Now we check the logs. Tailing the ModSecurity audit log (/logs/nginx/modsec_audit.log
) will reveal a JSON entry similar to this:
{
"transaction": {
"client_ip": "172.21.0.1",
"time_stamp": "Fri Oct 27 11:30:00 2023",
"server_id": "...",
"request": {
"method": "GET",
"uri": "/api/user?id=1' or '1'='1",
"http_version": 1.1,
"headers": {
"Host": "localhost",
"X-B3-TraceId": "..."
}
},
"response": {
"http_code": 403,
...
},
"producer": { ... },
"messages": [
{
"message": "Trace Context Captured",
"details": {
"match": "...",
"ruleId": "1000",
...
"data": "TraceID:a1b2c3d4e5f6a1b2c3d4e5f6a1b2c3d4"
}
},
{
"message": "SQL Injection Attack Detected via libinjection.",
"details": {
"match": "...",
"ruleId": "942100",
...
"data": "Matched Data: sqli_fingerprint..."
}
}
]
}
}
The key is in the "messages"
array. We see the OWASP rule that fired (ruleId: 942100
) and, right alongside it, the message from our custom rule (ruleId: 1000
) containing the exact TraceID
. We have successfully bridged the gap. An automated alert from this log can now include the trace ID, directly linking the security event to the application context.
A quick search in Zipkin for this traceId
will show nothing, which is itself valuable information. An empty trace result confirms the request was blocked at the edge and never reached the application code, precisely matching the evidence from the WAF log.
This architecture provides a complete audit trail from the network edge to the application logic. The visualization of this flow is critical for understanding where the request was stopped.

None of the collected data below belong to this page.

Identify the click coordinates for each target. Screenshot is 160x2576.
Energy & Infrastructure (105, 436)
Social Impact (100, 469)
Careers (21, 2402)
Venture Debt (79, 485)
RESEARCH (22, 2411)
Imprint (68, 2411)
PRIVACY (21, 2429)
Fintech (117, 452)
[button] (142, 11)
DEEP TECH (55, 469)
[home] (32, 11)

sequenceDiagram participant Client participant Nginx_WAF as Nginx (with ModSecurity) participant JavaApp as Java Application participant Zipkin participant SIEM as Log Aggregator / SIEM Client->>+Nginx_WAF: GET /api/user?id=1' or '1'='1' (Header: X-B3-TraceId: abc) Note over Nginx_WAF: ModSecurity Rule 1000 captures 'TraceID:abc'. Note over Nginx_WAF: ModSecurity Rule 942100 detects SQLi. Nginx_WAF-->>SIEM: Audit Log: { rule:942100, data:'SQLi...', messages:['...TraceID:abc...'] } Nginx_WAF-->>-Client: HTTP 403 Forbidden Note right of Client: Investigation starts. SIEM-->>Engineer: Alert: SQLi detected on Nginx. TraceID=abc. Engineer->>+Zipkin: Search for trace 'abc' Zipkin-->>-Engineer: No trace found. Note over Engineer: Conclusion: Request blocked at WAF,
never reached application layer.
This solution isn’t without its limitations. The logdata
approach, while effective, is a workaround. It pollutes the messages
field of the audit log, which might complicate log parsing if not handled carefully. A more native solution would involve a custom-built ModSecurity logger or a different WAF that has first-class support for custom header logging. Furthermore, the performance impact of running ModSecurity with the full OWASP CRS needs careful benchmarking in a production environment. The added latency, while typically small, can be significant under high load. Future iterations could explore using the OpenTelemetry Nginx module for more structured and comprehensive telemetry data emission directly from the proxy layer, potentially unifying access logs, metrics, and trace propagation into a single, cohesive framework.